I have a class "Meeting" with two data members, one is of type "Date" which I defined myself,the other represents a description and is defined as a char *.
In my destructor I wish to free the memory used by the members.
This works fine for the Date object, but when I try to delete the char * the program crashes.
I know char * is a special case and that it can be interpreted as being an array. So how would I do this?
The char * member gets its value from a parameter passed with the constructor.
You can't just call delete on any object you find unsavory. You must have first dynamically allocated it with the new operator. At that point it is allocated from the heap and can be deleted (and should be deleted) by use of the delete operator. You cannot delete objects allocated normally, on the stack.

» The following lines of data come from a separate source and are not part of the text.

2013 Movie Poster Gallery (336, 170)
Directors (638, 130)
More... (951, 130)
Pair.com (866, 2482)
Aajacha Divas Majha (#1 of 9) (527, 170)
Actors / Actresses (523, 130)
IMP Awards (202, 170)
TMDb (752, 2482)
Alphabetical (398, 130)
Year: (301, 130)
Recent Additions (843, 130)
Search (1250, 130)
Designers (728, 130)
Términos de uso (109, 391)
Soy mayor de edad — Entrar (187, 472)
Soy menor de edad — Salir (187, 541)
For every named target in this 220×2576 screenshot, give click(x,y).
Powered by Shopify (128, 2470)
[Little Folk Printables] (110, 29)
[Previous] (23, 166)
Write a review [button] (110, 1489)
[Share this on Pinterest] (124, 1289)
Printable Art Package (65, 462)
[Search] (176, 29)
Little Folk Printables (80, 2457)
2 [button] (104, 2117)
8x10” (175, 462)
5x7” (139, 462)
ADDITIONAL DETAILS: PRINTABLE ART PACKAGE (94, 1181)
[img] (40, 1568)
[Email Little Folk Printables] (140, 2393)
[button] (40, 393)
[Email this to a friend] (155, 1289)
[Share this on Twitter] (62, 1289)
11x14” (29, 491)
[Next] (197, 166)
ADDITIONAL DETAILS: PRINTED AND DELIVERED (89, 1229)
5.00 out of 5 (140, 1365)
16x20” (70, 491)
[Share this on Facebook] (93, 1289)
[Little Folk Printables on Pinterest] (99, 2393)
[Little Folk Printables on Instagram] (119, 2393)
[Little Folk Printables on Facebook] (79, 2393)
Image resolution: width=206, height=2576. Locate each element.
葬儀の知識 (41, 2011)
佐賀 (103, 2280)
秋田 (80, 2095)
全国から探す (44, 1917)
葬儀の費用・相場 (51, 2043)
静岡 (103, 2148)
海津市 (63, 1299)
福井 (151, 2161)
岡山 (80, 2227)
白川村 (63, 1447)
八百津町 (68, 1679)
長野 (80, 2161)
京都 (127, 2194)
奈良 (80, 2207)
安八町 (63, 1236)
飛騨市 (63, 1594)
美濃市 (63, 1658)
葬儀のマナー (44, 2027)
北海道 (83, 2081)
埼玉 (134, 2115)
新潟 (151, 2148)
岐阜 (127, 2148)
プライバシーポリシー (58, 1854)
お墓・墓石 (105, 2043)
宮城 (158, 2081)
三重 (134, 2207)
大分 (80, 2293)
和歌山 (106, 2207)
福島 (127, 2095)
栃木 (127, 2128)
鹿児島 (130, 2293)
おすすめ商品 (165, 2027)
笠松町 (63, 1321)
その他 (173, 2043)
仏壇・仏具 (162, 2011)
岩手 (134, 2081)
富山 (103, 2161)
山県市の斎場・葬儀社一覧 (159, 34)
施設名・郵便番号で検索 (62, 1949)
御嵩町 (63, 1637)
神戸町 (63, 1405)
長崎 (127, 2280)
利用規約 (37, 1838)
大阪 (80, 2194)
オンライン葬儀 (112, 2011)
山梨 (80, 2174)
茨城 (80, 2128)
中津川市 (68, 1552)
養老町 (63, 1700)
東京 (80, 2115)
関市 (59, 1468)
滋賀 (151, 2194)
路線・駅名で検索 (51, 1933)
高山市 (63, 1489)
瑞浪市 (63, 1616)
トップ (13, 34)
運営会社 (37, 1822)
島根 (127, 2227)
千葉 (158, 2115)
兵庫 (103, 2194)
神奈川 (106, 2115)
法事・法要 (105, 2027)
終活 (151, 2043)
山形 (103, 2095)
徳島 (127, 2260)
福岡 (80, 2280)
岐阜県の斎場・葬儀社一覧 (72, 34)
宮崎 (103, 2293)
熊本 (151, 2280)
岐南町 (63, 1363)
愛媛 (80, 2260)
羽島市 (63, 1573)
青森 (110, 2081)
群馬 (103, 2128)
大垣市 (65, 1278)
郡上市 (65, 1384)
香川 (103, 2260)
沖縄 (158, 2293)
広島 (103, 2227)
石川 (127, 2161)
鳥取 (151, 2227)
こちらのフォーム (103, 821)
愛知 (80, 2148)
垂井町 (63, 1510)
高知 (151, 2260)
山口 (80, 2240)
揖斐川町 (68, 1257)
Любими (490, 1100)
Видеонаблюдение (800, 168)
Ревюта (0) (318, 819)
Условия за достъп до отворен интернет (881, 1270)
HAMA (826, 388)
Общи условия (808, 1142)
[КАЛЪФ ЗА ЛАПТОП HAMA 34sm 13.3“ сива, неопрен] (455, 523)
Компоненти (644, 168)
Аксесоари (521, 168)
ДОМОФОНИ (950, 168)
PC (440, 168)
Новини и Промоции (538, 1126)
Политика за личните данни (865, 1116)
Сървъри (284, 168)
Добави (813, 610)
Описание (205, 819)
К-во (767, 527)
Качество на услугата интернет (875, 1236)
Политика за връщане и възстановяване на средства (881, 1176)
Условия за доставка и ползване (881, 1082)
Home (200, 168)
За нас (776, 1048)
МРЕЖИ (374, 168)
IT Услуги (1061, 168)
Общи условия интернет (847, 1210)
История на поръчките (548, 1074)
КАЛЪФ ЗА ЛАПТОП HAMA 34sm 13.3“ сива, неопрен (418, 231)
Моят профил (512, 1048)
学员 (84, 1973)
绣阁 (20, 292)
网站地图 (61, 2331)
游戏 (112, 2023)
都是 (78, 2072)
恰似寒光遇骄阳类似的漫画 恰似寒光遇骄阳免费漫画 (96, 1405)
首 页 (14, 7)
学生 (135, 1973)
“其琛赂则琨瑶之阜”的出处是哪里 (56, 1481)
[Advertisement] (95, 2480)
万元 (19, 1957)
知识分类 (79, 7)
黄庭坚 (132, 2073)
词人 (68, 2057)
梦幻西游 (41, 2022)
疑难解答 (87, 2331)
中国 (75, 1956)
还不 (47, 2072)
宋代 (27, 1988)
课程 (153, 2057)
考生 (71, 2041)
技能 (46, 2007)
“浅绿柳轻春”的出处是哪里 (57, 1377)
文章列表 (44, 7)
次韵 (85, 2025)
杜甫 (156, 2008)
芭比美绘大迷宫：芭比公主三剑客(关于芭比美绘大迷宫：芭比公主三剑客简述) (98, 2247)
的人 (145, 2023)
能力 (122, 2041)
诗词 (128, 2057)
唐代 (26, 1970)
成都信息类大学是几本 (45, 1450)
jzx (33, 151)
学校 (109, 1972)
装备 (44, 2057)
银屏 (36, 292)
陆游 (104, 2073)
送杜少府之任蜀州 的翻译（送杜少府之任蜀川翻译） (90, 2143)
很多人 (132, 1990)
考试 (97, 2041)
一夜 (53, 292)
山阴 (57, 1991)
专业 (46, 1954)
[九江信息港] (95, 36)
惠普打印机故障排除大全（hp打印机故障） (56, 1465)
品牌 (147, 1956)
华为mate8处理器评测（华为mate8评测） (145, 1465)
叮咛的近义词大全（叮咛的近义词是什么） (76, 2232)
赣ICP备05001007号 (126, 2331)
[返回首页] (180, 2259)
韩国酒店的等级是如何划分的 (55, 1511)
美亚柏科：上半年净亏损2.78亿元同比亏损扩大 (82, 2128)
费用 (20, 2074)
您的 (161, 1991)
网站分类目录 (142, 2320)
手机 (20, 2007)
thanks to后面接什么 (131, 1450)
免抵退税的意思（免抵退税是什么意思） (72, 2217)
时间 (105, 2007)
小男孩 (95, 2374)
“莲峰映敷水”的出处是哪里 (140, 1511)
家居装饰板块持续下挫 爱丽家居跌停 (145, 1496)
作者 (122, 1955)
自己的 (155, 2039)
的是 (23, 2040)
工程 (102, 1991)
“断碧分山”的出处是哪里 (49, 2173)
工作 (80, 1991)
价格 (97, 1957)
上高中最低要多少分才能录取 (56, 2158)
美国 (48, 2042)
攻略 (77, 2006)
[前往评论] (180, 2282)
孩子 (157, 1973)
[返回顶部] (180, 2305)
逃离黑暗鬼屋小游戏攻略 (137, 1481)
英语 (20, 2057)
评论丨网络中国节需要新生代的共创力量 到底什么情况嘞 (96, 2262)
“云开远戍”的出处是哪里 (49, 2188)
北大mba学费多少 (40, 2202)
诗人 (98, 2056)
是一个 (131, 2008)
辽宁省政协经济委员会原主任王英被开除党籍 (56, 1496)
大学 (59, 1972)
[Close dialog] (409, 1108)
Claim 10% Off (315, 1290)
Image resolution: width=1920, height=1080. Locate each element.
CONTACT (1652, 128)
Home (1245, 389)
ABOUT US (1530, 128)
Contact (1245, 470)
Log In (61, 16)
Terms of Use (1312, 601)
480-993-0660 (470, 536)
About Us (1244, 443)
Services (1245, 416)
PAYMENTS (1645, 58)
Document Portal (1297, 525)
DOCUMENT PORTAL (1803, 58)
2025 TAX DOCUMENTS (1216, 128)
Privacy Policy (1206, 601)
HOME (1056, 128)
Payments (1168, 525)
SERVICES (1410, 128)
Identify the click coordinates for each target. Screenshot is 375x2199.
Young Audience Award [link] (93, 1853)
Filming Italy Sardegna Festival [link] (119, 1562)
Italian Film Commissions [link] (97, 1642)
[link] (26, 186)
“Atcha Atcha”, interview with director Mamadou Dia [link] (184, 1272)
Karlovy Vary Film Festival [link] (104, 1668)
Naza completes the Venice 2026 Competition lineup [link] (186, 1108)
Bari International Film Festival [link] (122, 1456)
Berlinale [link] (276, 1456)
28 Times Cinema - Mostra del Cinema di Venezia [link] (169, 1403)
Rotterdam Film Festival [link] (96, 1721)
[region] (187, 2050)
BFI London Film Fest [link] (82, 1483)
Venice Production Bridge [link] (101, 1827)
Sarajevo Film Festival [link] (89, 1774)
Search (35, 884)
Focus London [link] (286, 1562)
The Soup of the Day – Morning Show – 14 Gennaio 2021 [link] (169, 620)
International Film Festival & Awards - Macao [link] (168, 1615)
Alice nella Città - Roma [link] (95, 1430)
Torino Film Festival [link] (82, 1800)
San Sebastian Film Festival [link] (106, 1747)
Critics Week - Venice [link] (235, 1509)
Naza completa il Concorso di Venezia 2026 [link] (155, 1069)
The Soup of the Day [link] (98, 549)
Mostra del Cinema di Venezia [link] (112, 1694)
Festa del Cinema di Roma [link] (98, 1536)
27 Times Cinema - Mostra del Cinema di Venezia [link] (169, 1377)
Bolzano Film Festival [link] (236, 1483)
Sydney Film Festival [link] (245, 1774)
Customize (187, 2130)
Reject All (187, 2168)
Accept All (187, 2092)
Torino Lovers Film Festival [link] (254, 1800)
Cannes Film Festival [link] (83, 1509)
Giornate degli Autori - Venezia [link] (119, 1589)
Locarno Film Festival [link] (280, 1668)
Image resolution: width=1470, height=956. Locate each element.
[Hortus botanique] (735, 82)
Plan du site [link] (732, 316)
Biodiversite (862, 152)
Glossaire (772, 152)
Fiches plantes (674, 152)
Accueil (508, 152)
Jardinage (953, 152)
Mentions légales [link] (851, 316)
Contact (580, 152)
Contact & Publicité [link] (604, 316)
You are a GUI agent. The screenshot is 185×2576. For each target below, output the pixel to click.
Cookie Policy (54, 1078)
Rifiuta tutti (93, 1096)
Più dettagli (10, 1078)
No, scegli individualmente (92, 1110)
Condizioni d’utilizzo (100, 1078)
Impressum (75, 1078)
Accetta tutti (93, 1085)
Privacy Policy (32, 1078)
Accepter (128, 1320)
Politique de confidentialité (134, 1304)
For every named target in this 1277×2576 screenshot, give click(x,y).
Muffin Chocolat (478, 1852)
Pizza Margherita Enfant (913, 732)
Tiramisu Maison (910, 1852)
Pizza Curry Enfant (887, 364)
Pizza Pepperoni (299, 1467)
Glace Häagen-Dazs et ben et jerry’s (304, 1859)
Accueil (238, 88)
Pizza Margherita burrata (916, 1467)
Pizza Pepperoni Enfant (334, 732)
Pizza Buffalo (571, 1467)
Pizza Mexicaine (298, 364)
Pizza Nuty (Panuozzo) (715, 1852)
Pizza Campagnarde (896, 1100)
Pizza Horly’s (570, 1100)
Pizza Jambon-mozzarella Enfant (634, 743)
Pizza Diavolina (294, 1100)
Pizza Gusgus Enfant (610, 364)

And to delete an array, you add subscripts onto it. It's somewhere in the references.
I see that I need to use new in order to be able to use delete. Should I use memcpy to get the data from the constructor into the member created with 'new'.
As far as I recall, no. You just create the object as a pointer and initialize it with new (but my memory is bad). Then you can refer to that allocated memory.
Here's my question - for what do you need the dynamic allocation? If you don't actually have a use for it (such as declaring arrays out of variable sizes but you could just use a standard container) then it's easier and clearer to just create from the stack.
Well, I think the point of the exercise (yes, it's an exercise) is to stumble upon this pitfall since it's an exercise about destructors and dynamic allocation.
anyways, I've updated the code with memcpy() and it seems to work just fine.